# CL and Breeders



## Ergala (Jan 23, 2014)

So I was perusing CL the other day and I saw an ad....it stated "Baby Hairless Rats".....and it was about 45 minutes away from me....YAY! So I clicked and the guy was asking $5 each saying it was an accidental litter. No pictures though and they are apparently 4 weeks old. HUGE red flag for me. I scrolled further down the list and I saw another rat posting in the same town (a very very small town by the way) and this time there is a picture and he has numerous rats for sale for low prices. And the rat in the picture absolutely does not look healthy and in that ad he states he has baby hairless rats as well. And he has pinkies. Obviously he is a breeder that breeds feeders and probably got overrun because he knew nothing about how fast rats can reproduce. It took absolutely every single ounce of will power in me to not respond to that ad. I wanted to....but I knew that more than likely they will be really sick or have some serious health issues. I did tell my friend who owns the pet store though, I have a feeling she might be looking into it. But the fact that he is selling these rats before they are ready just blows my mind, and they look ill, the home looks filthy and he has such a huge quantity....I think I'm going to call the humane society tomorrow as well and see if there is a rat rescue around here that might be able to take them. I know there is a rescue here that does all animals but I have no idea if they do rats.


----------



## Awaiting_Abyss (Jul 24, 2012)

If he breeds feeders then he has every right to sell pinkies and breed in large quantities. Many people breed for those who don't have the space or ability to breed their own feeders.


----------



## Daize (Jun 8, 2013)

Ergala said:


> So I was perusing CL the other day and I saw an ad....it stated "Baby Hairless Rats".....and it was about 45 minutes away from me....YAY! So I clicked and the guy was asking $5 each saying it was an accidental litter. No pictures though and they are apparently 4 weeks old. HUGE red flag for me.
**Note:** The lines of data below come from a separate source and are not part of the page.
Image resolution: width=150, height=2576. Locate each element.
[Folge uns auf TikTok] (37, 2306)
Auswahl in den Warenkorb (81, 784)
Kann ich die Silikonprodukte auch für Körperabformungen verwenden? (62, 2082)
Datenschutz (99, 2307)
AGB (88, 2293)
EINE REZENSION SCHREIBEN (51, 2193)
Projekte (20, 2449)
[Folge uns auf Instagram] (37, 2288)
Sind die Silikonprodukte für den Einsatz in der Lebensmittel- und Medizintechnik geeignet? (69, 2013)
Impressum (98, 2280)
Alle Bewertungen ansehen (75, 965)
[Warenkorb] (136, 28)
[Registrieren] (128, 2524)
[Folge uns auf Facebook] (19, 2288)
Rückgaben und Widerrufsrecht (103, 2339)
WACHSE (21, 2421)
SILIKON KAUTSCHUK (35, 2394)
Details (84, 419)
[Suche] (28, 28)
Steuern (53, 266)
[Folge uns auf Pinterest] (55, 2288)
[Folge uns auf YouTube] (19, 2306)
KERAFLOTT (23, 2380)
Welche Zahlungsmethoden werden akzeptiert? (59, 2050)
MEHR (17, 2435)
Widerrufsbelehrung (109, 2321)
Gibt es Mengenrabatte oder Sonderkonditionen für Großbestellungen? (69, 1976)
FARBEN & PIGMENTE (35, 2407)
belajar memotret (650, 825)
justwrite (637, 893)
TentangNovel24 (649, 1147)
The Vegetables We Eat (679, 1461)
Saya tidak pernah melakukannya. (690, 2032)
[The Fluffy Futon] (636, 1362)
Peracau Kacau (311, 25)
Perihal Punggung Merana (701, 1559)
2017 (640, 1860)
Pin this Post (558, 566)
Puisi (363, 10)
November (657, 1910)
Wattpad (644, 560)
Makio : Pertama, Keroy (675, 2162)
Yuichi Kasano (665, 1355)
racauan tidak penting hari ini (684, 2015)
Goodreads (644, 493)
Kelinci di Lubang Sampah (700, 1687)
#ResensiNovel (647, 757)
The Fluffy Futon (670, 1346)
I scrolled further down the list and I saw another rat posting in the same town (a very very small town by the way) and this time there is a picture and he has numerous rats for sale for low prices. And the rat in the picture absolutely does not look healthy and in that ad he states he has baby hairless rats as well. And he has pinkies. Obviously he is a breeder that breeds feeders and probably got overrun because he knew nothing about how fast rats can reproduce. It took absolutely every single ounce of will power in me to not respond to that ad. I wanted to....but I knew that more than likely they will be really sick or have some serious health issues. I did tell my friend who owns the pet store though, I have a feeling she might be looking into it. But the fact that he is selling these rats before they are ready just blows my mind, and they look ill, the home looks filthy and he has such a huge quantity....I think I'm going to call the humane society tomorrow as well and see if there is a rat rescue around here that might be able to take them. I know there is a rescue here that does all animals but I have no idea if they do rats.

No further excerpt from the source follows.